> Source data:
☆ ☆ ☆ ☆ ☆ ☆ ☆

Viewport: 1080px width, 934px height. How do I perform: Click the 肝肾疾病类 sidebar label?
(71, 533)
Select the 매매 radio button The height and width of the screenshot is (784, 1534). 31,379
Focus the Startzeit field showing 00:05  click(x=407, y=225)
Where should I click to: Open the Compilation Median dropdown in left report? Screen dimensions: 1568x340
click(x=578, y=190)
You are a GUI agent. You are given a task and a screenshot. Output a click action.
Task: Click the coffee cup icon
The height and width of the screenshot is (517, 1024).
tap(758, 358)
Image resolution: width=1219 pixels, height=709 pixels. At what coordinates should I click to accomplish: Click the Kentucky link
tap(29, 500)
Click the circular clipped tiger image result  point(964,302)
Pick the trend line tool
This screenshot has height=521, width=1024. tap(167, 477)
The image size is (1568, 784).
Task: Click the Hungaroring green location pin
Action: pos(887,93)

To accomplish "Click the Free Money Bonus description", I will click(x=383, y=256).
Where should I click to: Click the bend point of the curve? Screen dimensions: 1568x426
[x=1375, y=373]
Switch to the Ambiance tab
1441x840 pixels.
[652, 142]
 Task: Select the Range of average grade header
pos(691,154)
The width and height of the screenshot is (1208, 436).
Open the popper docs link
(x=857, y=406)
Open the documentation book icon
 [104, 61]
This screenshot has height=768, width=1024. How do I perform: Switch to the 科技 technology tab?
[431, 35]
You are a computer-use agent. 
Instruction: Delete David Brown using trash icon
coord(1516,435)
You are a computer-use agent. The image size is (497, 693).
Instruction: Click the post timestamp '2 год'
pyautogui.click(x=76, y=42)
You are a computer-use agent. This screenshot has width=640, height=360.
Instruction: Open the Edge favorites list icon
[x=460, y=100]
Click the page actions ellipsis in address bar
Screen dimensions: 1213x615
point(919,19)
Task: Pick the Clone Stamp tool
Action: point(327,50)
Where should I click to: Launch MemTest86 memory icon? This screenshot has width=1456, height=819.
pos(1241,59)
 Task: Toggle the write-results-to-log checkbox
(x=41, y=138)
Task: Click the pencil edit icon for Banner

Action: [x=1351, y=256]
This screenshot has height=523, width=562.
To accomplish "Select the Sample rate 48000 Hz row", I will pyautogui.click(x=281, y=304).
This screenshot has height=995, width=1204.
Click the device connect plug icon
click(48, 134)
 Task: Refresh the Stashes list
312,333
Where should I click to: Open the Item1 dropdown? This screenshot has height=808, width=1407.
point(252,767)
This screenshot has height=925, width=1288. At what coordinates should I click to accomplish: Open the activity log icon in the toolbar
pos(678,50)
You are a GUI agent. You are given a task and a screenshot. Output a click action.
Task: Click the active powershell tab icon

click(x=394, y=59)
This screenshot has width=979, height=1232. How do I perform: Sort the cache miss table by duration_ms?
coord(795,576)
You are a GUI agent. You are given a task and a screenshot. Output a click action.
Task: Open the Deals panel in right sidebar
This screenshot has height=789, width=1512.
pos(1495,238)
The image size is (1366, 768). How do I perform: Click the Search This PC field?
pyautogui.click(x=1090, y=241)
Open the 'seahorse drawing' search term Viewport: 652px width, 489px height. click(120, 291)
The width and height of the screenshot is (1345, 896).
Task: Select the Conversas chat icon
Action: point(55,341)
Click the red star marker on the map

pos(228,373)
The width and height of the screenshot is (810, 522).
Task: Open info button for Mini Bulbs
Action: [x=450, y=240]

☆ ☆ ☆ ☆ ☆ ☆ ☆

> What the task requires: Reproduce each line of the source data above verbatim, from the first line to the last.

> Exercise output:
Viewport: 1080px width, 934px height. How do I perform: Click the 肝肾疾病类 sidebar label?
(71, 533)
Select the 매매 radio button The height and width of the screenshot is (784, 1534). 31,379
Focus the Startzeit field showing 00:05  click(x=407, y=225)
Where should I click to: Open the Compilation Median dropdown in left report? Screen dimensions: 1568x340
click(x=578, y=190)
You are a GUI agent. You are given a task and a screenshot. Output a click action.
Task: Click the coffee cup icon
The height and width of the screenshot is (517, 1024).
tap(758, 358)
Image resolution: width=1219 pixels, height=709 pixels. At what coordinates should I click to accomplish: Click the Kentucky link
tap(29, 500)
Click the circular clipped tiger image result  point(964,302)
Pick the trend line tool
This screenshot has height=521, width=1024. tap(167, 477)
The image size is (1568, 784).
Task: Click the Hungaroring green location pin
Action: pos(887,93)

To accomplish "Click the Free Money Bonus description", I will click(x=383, y=256).
Where should I click to: Click the bend point of the curve? Screen dimensions: 1568x426
[x=1375, y=373]
Switch to the Ambiance tab
1441x840 pixels.
[652, 142]
 Task: Select the Range of average grade header
pos(691,154)
The width and height of the screenshot is (1208, 436).
Open the popper docs link
(x=857, y=406)
Open the documentation book icon
 [104, 61]
This screenshot has height=768, width=1024. How do I perform: Switch to the 科技 technology tab?
[431, 35]
You are a computer-use agent. 
Instruction: Delete David Brown using trash icon
coord(1516,435)
You are a computer-use agent. The image size is (497, 693).
Instruction: Click the post timestamp '2 год'
pyautogui.click(x=76, y=42)
You are a computer-use agent. This screenshot has width=640, height=360.
Instruction: Open the Edge favorites list icon
[x=460, y=100]
Click the page actions ellipsis in address bar
Screen dimensions: 1213x615
point(919,19)
Task: Pick the Clone Stamp tool
Action: point(327,50)
Where should I click to: Launch MemTest86 memory icon? This screenshot has width=1456, height=819.
pos(1241,59)
 Task: Toggle the write-results-to-log checkbox
(x=41, y=138)
Task: Click the pencil edit icon for Banner

Action: [x=1351, y=256]
This screenshot has height=523, width=562.
To accomplish "Select the Sample rate 48000 Hz row", I will pyautogui.click(x=281, y=304).
This screenshot has height=995, width=1204.
Click the device connect plug icon
click(48, 134)
 Task: Refresh the Stashes list
312,333
Where should I click to: Open the Item1 dropdown? This screenshot has height=808, width=1407.
point(252,767)
This screenshot has height=925, width=1288. At what coordinates should I click to accomplish: Open the activity log icon in the toolbar
pos(678,50)
You are a GUI agent. You are given a task and a screenshot. Output a click action.
Task: Click the active powershell tab icon

click(x=394, y=59)
This screenshot has width=979, height=1232. How do I perform: Sort the cache miss table by duration_ms?
coord(795,576)
You are a GUI agent. You are given a task and a screenshot. Output a click action.
Task: Open the Deals panel in right sidebar
This screenshot has height=789, width=1512.
pos(1495,238)
The image size is (1366, 768). How do I perform: Click the Search This PC field?
pyautogui.click(x=1090, y=241)
Open the 'seahorse drawing' search term Viewport: 652px width, 489px height. click(120, 291)
The width and height of the screenshot is (1345, 896).
Task: Select the Conversas chat icon
Action: point(55,341)
Click the red star marker on the map

pos(228,373)
The width and height of the screenshot is (810, 522).
Task: Open info button for Mini Bulbs
Action: [x=450, y=240]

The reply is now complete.